Wright Tech high school students in Stamford learn how to run a cafe


STAMFORD – For the high school students who run the newly created café The Wright Bean, one of their first tasks was, and rightly so, finding the right bean.

The students, all of whom are part of JM Wright Technical School’s Hospitality, Tourism and Customer Service Management program, have helped create The Wright Bean since its inception, from choosing which coffee beans to use the types of products to be served.

The menu currently includes brown and French roast blends and vanilla and caramel flavored coffees to accompany a selection of smoothies and milkshakes.

Finding the right balance with the menu has been a learning process, said Kendra Jenkins, an instructor in the hospitality department.

Jenkins asked the students to think carefully about their choices. For example, when shopping for perishable food, how much should they buy?

Students learned this lesson the hard way when they invested in wholesale strawberries, only to find that the strawberry smoothies they all enjoyed in class didn’t sell as well to customers: some products went bad before. to be able to sell them.

Strawberry smoothies were finally canceled.

“There is nothing better than real hands-on experience,” said Karina Malek, head of the hospitality department.

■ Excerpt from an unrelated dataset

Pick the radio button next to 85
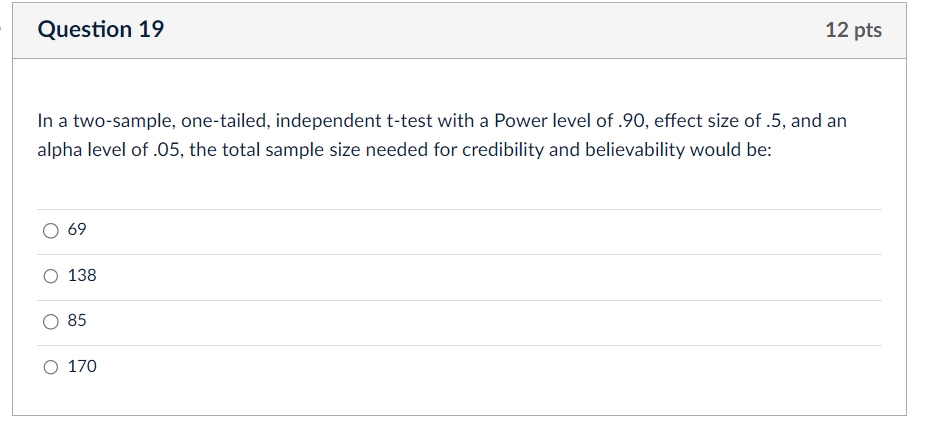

More than 30 students are in the program, which runs from ninth to 12th grade.

The hospitality department is one of the newer ones in the school, Jenkins said. Trade schools such as Wright Tech – which includes students from Darien, Greenwich, New Canaan, Norwalk, Stamford, Weston, Westport and Wilton – are generally known for their electrical, culinary, hotel and automotive specialties.

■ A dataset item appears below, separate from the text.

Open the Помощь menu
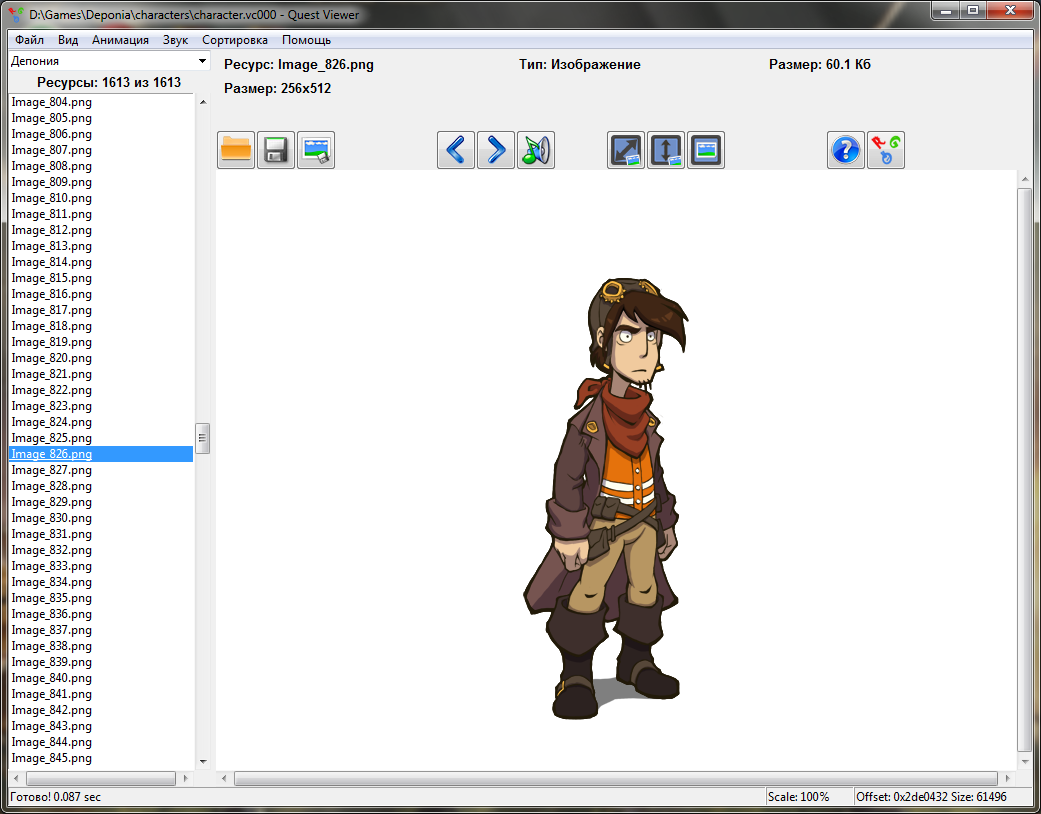The width and height of the screenshot is (1041, 814). click(306, 40)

The global program offers students a wide range of certifications, including Serve Safe, OSHA training, and hotel certifications.

Jenkins said there is a misconception that trade schools do not prepare students for career and college preparation

“I find trade schools to be the best of both worlds,” she said. “They give you a great skill set and are meant to prepare you for your first job.”

The idea for Wright Bean, which opened in March, was to create a business that students could grow from scratch. It involves learning marketing and sales as well as coming up with a logo and business model and promoting it on social media.

Students learn how to run the business, including preparing and serving drinks, as well as interpersonal skills such as welcoming and interacting with customers.

The company has ventured outside the walls of Wright Tech to serve customers.

Recently, Wright Bean students served staff at Cloonan Middle School in the faculty lounge. Prior to that, they created a pop-up beverage service at the Residence Inn Marriott in Stamford.

Jenkins is a qualified barista and has experience in the hospitality and customer service industry, having worked in this industry in New York City. One of the ideas she suggested to students, based on her own experience working in restaurants, was to use coffee ice cubes in the iced coffees sold at Wright Bean in order to preserve the flavor of the coffee.

So far, this idea has proven to be a winning one, especially with the Cloonan staff.

Malek said iced coffee was one of the top sellers, as were mango and vegetable smoothies. A few milkshakes, vanilla bean and cookie Monster, also top the list in terms of sales.

“We’re doing a lot of good things here,” Jenkins said.

Money from the store goes to the school and the Connecticut Technical Education and Career System. Some of the funds are also reinvested in the business to buy more equipment. There’s also a tip pot, Jenkins said, and the resulting money is used to offset the costs of field trips for students.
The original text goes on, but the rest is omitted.